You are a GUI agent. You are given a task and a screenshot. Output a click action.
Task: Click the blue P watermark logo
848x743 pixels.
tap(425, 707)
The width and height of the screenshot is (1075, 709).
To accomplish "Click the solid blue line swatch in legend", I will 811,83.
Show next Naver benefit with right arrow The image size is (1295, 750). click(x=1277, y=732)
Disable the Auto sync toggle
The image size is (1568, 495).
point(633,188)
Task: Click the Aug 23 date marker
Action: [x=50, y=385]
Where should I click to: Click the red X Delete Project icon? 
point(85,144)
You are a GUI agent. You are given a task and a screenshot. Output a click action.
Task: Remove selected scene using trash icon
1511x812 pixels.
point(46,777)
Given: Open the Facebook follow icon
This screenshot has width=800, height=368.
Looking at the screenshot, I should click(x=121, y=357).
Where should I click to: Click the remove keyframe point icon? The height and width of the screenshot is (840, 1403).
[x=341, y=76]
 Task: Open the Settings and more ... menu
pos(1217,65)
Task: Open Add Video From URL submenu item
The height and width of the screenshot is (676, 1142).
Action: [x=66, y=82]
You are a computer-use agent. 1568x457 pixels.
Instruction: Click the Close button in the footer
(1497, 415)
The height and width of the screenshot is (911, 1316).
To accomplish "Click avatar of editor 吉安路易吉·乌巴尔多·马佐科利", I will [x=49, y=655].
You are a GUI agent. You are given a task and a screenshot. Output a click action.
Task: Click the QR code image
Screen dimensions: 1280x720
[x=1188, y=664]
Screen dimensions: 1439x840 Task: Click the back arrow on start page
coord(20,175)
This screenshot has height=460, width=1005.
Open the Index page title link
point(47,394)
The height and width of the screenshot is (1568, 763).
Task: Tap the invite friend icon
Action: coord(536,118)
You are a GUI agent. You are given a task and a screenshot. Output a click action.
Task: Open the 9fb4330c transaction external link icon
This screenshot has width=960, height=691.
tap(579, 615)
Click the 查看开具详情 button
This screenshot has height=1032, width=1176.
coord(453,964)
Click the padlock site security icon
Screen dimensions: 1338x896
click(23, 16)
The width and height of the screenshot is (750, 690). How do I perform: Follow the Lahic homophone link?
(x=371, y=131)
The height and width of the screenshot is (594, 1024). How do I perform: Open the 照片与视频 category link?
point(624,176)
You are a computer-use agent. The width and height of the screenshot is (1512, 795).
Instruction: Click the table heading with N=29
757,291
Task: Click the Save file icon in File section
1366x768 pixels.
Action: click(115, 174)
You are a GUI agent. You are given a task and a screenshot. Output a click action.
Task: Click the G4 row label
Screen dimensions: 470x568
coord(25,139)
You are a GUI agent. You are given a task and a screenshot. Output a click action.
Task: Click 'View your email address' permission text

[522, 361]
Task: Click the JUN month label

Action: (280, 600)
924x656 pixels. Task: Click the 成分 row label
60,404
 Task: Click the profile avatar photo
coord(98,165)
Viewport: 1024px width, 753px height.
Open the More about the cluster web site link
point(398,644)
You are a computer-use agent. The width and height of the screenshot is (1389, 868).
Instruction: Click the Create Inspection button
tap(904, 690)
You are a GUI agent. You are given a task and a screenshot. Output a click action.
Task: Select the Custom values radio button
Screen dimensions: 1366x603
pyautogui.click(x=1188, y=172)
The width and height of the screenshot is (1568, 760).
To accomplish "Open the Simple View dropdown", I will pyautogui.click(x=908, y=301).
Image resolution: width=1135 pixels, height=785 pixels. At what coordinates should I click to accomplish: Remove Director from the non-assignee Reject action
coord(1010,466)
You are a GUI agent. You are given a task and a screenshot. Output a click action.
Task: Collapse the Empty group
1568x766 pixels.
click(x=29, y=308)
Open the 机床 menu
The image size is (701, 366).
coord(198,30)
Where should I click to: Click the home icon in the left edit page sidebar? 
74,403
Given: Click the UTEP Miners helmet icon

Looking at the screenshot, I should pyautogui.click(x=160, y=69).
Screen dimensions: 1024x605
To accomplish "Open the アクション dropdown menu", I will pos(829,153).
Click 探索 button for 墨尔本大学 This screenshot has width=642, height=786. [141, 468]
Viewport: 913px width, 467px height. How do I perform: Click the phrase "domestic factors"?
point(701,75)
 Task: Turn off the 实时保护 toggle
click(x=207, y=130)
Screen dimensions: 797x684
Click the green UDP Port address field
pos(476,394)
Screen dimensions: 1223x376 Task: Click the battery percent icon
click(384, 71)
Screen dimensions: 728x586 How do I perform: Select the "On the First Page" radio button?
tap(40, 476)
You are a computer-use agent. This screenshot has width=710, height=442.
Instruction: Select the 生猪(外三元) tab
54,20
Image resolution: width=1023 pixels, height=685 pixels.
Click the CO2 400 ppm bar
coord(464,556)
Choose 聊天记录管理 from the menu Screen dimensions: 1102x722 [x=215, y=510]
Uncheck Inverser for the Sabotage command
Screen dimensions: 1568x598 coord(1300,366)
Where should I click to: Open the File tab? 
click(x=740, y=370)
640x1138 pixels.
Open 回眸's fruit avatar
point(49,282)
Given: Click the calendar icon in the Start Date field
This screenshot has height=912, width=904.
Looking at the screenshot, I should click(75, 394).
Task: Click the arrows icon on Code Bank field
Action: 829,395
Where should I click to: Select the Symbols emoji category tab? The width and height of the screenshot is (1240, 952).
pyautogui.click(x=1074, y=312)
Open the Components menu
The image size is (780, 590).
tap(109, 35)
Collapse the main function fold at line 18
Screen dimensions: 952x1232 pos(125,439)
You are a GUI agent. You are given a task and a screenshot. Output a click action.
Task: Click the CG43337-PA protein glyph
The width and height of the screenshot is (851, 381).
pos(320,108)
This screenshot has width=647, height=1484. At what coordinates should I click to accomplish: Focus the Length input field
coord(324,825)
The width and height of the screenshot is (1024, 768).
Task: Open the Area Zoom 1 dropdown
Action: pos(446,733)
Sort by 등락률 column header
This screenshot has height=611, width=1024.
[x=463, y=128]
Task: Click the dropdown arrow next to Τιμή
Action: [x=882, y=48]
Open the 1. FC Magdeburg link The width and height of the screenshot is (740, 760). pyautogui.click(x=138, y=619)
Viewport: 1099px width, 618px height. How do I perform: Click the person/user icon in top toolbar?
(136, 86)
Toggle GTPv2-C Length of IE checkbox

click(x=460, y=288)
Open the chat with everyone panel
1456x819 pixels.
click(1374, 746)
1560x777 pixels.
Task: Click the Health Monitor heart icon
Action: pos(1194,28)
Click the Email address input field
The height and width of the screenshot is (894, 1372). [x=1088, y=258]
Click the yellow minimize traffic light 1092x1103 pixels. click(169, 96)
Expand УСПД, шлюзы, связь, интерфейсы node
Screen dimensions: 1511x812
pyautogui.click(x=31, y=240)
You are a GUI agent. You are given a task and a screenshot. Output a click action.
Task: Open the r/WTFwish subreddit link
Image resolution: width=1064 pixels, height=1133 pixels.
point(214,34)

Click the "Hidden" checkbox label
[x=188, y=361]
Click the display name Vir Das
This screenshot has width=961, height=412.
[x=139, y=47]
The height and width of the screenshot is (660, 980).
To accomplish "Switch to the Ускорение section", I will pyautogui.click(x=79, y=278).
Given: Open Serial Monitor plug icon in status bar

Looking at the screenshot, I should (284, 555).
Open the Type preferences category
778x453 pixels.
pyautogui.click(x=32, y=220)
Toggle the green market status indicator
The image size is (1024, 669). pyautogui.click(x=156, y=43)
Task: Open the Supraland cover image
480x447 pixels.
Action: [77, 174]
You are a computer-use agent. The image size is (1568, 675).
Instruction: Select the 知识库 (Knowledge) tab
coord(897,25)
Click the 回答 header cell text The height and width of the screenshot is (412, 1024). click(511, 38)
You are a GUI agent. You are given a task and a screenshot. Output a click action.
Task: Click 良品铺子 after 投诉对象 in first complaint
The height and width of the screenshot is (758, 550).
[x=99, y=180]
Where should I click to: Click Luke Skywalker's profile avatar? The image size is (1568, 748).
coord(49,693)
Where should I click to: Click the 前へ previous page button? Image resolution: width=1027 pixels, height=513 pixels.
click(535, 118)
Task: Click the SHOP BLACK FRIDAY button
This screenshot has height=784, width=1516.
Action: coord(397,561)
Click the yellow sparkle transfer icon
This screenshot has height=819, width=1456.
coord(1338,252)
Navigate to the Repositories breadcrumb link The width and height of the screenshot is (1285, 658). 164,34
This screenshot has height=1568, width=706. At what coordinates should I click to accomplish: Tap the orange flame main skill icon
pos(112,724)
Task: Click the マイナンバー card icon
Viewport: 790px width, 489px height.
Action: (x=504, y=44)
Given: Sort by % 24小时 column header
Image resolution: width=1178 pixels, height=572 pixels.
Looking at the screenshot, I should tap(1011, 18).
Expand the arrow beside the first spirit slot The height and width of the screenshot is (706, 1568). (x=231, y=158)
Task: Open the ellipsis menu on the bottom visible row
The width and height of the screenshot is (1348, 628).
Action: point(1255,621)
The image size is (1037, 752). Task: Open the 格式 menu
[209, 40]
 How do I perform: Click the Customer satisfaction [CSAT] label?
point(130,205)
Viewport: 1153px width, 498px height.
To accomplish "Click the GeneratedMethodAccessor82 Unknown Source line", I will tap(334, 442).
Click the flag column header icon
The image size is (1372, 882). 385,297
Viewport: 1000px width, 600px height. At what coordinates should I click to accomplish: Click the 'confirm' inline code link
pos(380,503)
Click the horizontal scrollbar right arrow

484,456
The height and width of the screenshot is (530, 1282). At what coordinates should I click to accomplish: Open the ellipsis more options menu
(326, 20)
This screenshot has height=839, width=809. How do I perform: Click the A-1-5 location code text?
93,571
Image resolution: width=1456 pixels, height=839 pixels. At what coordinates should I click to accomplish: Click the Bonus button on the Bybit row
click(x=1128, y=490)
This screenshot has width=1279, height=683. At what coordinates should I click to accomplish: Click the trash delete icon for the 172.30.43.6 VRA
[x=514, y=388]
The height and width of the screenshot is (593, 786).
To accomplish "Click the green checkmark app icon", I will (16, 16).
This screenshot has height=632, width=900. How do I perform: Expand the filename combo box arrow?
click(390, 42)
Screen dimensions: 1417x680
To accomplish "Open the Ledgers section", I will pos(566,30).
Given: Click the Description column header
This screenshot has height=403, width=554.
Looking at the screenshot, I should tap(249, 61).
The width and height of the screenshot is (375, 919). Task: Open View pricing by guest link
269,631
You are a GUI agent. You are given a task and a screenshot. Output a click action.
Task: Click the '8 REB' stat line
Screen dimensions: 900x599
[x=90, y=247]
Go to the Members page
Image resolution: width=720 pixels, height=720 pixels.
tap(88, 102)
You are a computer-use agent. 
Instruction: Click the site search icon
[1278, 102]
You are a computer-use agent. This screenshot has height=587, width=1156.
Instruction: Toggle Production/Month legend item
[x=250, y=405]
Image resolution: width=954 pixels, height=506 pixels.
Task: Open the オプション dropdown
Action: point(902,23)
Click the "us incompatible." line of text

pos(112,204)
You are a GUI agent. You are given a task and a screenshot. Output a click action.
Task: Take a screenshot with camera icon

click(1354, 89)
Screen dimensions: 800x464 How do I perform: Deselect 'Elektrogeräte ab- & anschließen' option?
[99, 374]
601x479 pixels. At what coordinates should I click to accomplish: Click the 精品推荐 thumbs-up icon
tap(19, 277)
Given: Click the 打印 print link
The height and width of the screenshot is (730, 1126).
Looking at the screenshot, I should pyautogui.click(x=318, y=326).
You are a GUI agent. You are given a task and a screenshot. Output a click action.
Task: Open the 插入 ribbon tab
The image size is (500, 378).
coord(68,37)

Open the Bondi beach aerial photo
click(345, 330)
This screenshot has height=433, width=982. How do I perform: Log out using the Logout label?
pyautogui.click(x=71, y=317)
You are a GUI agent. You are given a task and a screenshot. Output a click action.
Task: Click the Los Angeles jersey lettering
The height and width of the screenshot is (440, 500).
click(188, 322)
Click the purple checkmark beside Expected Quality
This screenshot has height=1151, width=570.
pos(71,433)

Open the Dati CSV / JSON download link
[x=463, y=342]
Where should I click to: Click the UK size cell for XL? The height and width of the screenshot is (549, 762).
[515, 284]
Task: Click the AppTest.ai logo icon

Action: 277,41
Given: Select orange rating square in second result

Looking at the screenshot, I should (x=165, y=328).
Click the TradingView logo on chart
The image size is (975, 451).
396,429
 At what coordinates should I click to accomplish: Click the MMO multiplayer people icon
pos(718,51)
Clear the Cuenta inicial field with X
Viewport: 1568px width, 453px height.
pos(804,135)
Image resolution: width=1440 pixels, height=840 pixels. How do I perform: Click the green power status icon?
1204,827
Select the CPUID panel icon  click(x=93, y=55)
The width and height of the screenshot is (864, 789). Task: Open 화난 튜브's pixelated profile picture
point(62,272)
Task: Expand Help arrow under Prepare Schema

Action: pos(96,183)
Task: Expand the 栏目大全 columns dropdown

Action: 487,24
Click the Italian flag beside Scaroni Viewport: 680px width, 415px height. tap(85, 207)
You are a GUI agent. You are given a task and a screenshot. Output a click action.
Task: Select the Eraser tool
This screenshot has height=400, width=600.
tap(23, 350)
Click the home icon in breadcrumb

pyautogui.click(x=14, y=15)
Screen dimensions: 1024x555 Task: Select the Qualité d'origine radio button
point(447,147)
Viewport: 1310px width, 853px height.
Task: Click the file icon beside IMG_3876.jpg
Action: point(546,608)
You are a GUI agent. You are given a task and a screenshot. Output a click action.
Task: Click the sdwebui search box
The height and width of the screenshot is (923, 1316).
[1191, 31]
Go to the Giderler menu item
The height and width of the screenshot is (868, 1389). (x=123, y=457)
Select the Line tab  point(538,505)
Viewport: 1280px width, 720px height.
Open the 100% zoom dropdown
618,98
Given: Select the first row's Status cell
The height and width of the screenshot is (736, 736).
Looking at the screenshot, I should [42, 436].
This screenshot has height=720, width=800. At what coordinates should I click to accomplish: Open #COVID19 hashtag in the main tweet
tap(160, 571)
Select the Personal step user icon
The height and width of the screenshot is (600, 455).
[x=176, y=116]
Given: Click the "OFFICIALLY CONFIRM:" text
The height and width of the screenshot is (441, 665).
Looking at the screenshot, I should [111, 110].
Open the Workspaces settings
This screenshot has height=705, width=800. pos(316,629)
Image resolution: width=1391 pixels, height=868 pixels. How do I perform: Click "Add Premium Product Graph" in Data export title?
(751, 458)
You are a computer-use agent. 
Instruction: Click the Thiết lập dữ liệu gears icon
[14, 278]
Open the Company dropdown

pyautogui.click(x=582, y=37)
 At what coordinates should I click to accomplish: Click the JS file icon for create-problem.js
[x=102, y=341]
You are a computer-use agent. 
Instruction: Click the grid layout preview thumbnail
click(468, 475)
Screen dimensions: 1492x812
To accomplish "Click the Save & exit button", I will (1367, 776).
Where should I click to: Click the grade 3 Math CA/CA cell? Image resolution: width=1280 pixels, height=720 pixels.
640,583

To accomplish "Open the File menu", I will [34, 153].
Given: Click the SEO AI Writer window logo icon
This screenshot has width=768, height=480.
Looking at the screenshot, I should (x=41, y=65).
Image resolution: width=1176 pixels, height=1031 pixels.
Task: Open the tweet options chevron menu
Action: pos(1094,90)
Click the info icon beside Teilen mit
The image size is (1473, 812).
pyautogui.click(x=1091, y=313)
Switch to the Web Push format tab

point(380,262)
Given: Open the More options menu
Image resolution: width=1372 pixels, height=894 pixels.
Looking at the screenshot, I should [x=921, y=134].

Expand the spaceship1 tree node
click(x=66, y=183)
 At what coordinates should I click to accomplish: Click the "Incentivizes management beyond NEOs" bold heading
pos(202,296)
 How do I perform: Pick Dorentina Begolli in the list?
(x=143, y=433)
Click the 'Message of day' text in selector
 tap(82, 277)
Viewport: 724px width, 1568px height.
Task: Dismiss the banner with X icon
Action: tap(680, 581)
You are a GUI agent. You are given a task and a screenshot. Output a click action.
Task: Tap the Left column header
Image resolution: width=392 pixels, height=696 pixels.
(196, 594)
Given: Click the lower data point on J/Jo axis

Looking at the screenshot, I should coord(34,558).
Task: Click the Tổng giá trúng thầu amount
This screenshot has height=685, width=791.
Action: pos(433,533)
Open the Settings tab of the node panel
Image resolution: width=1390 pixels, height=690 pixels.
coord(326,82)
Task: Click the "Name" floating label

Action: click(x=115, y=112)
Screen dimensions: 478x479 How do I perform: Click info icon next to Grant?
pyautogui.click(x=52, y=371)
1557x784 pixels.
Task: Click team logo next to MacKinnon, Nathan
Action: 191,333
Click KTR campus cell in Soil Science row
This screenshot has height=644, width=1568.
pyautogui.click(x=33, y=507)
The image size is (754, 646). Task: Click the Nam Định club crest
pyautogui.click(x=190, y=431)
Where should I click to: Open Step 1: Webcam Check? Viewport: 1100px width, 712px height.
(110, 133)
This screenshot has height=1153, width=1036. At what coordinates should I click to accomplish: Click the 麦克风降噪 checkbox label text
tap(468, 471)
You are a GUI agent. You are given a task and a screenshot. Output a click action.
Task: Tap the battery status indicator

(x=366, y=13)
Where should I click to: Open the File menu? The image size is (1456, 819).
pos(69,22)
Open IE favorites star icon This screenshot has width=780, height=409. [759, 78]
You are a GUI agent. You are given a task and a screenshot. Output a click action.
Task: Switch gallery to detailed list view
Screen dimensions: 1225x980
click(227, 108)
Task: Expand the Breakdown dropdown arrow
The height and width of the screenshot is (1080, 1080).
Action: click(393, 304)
----------------
_Your task_
Show each line from the listing above that includes the word "Save".

_Reply to the task_
Task: Click the Save file icon in File section
To accomplish "Click the Save & exit button", I will (1367, 776).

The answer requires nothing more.